Figure 2: With a dial setting of 200°C, the actual air temperature was 3°C too low in Air fryer 7 and 39°C too low in Air fryer 9

To achieve an actual air temperature of 180°C

  • To achieve an actual air temperature of 180°C (+/- 5°C), the dial settings ranged from 183°C to 220°C.
  • All air fryers achieved a lower air temperature than that stated on the dial setting, ranging from 4°C too low and 57°C too low.
  • Air fryer 6 was set to a dial temperature of 220°C, however this only achieved an average air temperature of 163°C, that is to say 57°C lower than the dial setting.

Variation in the time taken to achieve a safe cook on the same product

Model food cook time

Model Sausage - (actual calibrated air fryer air temperature of 180°C, where possible) – 10 to 12 minutes across the ten air fryers to achieve 70°C, with Air fryer 9 taking the longest time.

Model Sausage - (dial set to 180°C) – 9 to 12 minutes across the ten air fryers to achieve 70°C.

Real food cook time

Frozen Burger (actual calibrated air fryer air temperature of 180°C, where possible) – 17 to 25 minutes across the ten air fryers to achieve a minimum temperature of 70°C and an equivalent process of 70°C for two minutes, with Air fryers 2 and 3 taking the longest times.
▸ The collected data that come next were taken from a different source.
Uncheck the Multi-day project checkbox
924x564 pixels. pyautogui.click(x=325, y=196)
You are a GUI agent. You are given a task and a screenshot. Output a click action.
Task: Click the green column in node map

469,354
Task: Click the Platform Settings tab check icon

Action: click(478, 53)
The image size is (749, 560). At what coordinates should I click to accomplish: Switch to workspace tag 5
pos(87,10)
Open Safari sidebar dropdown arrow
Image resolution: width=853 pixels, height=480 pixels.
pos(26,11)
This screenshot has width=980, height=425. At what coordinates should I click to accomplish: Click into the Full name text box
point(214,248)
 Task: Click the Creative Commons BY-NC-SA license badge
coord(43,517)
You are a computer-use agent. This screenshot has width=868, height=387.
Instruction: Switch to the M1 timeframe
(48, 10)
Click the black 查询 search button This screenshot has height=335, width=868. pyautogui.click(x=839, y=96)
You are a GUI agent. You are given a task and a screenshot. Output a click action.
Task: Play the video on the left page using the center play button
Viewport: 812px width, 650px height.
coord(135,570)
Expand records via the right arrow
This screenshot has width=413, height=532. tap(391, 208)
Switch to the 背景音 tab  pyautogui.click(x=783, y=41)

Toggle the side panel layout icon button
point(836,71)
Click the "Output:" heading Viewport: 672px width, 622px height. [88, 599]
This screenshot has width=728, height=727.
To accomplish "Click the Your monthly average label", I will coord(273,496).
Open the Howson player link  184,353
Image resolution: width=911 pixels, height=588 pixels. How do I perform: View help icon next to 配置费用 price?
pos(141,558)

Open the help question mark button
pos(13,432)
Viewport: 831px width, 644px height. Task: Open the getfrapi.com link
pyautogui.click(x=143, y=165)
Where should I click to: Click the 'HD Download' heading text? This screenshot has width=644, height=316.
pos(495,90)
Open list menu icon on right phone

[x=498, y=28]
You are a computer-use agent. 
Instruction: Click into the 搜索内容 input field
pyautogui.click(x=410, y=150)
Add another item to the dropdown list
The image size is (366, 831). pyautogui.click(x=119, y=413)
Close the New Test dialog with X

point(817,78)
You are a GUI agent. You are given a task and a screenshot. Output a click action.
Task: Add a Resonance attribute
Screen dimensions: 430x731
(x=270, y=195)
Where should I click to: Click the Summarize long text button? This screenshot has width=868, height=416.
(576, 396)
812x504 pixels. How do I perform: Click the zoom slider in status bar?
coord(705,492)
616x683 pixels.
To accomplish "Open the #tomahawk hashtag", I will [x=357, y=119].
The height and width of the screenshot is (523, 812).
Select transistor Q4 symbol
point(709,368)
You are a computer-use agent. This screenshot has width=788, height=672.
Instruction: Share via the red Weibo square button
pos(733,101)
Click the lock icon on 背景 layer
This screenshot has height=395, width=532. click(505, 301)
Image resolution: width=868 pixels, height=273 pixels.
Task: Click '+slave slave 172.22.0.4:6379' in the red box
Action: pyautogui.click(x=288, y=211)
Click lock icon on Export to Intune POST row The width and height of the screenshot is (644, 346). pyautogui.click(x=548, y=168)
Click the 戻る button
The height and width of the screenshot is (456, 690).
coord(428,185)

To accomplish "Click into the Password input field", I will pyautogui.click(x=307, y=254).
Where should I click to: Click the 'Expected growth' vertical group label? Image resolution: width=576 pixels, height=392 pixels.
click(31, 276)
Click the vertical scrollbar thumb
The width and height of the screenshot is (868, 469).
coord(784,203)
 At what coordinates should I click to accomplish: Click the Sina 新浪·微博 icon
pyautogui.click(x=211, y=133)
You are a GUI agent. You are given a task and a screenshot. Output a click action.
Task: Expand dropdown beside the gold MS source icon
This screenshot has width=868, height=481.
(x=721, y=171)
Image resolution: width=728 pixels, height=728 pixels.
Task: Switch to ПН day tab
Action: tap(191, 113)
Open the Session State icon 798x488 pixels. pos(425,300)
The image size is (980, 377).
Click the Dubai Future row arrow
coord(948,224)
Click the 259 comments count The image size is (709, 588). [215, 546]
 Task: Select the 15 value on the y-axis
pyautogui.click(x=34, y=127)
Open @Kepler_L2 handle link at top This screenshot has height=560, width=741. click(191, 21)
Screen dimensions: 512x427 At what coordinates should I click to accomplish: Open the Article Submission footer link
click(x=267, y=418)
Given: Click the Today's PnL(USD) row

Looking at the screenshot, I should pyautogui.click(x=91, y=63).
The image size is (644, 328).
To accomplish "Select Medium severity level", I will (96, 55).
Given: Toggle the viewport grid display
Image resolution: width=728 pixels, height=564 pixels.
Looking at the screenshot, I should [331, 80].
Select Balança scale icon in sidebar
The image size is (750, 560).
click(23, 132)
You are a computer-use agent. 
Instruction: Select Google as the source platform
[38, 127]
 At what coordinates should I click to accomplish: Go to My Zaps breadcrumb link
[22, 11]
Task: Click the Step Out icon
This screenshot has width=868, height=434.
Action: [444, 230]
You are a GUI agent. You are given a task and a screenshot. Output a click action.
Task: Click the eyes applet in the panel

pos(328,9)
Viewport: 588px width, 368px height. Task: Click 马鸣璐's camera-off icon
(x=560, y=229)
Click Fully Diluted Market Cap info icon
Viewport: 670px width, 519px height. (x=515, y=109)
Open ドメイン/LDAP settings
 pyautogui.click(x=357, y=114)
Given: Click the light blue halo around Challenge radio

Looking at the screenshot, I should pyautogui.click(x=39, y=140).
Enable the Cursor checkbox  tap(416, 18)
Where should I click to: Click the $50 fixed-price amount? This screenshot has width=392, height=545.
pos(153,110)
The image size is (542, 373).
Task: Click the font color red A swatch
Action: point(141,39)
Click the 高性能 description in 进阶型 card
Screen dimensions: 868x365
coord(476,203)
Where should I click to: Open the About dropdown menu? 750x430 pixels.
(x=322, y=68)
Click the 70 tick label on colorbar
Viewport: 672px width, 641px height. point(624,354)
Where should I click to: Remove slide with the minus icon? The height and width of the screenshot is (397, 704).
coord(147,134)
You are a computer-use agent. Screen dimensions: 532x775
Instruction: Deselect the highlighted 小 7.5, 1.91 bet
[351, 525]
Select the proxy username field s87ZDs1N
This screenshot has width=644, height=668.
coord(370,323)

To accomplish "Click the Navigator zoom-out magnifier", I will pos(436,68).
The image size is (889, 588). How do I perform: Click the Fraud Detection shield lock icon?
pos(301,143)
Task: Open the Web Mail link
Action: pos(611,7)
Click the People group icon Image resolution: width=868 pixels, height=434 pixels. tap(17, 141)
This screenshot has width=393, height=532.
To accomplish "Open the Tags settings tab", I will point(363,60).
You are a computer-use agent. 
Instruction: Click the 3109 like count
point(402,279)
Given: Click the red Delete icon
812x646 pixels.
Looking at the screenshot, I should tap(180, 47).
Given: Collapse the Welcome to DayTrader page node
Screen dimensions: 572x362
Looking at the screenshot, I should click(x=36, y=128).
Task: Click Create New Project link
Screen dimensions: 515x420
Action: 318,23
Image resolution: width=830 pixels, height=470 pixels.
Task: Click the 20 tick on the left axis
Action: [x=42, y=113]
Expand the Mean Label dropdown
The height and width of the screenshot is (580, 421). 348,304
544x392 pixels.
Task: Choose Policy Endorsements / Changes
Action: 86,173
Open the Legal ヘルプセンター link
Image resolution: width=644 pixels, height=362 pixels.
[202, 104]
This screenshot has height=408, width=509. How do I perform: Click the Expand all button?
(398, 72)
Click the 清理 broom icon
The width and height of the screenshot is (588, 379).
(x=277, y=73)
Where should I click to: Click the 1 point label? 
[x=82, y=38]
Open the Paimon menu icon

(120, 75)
See figure 3.

air fryer graph - Image 3

Figure 3: Air fryer 7 took approximately 17 minutes to deliver a cook equivalent to 70°C for two minutes to the frozen burger, whereas Air fryer 2 took approximately 25 minutes

For the frozen burger trials, out of the ten air fryers used, the longest time taken to reach a thermal process of 70°C for two minutes and a final minimum temperature of 70°C was by Air fryer 2 and Air fryer 3, both taking 25 minutes. Faster heating air fryers (Air fryers 6 and 7) took only 17 minutes to achieve this thermal process. If the shortest cook time of 17 minutes was used in the slower heating air fryers (Air fryers 2 and 3) it would have given final minimum temperatures of 45°C and 36°C.

Chilled Burger (actual calibrated air fryer air temperature of 180°C, where possible) – 13 to 17 minutes across the ten air fryers to achieve a minimum temperature of 70°C and an equivalent process of 70°C for two minutes, with Air fryers 2, 3 and 9 taking the longest times. See figure 4.

air fryer graph - Image 4

Figure 4: Air fryer 4 took approximately 13 minutes to deliver a cook equivalent to 70°C for two minutes to the chilled burger, whereas Air fryer 3 took approximately 17 minutes

For the chilled burger trials, the longest time taken to reach a thermal process of 70°C for two minutes and a final minimum temperature of 70°C was by Air fryers 2, 3 and 9, all taking 17 minutes. Faster heating air fryers (Air fryers 4, 5, 6 and 7) took only 13 minutes to achieve this. If the shortest cook time of 13 minutes was used in the slower heating air fryers it would have given final minimum temperatures of 62°C, 59°C and 36°C.

Frozen Hash Browns (dial set to 200°C) – 10 to 17 minutes across the ten air fryers to achieve a minimum temperature of 70°C and an equivalent process of 70°C for two minutes, with Air fryer 9 taking the longest time. See figure 5.

air fryer graph - Image 5

Figure 5: Air fryer 4 took approximately 10 minutes to deliver a cook equivalent to 70°C for two minutes to the frozen hash brown, whereas Air fryer 9 took approximately 17 minutes

For the frozen hash brown trials, the longest times taken to achieve the required thermal process and final minimum temperature were by Air fryers 3 and 9, taking 17 and 14 minutes respectively. A faster heating air fryer (Air fryer 4) took only 10 minutes to achieve this. If the shortest cook time of 10 minutes was used in the slower heating fryers, it would have given final minimum temperatures of 31°C and 37°C.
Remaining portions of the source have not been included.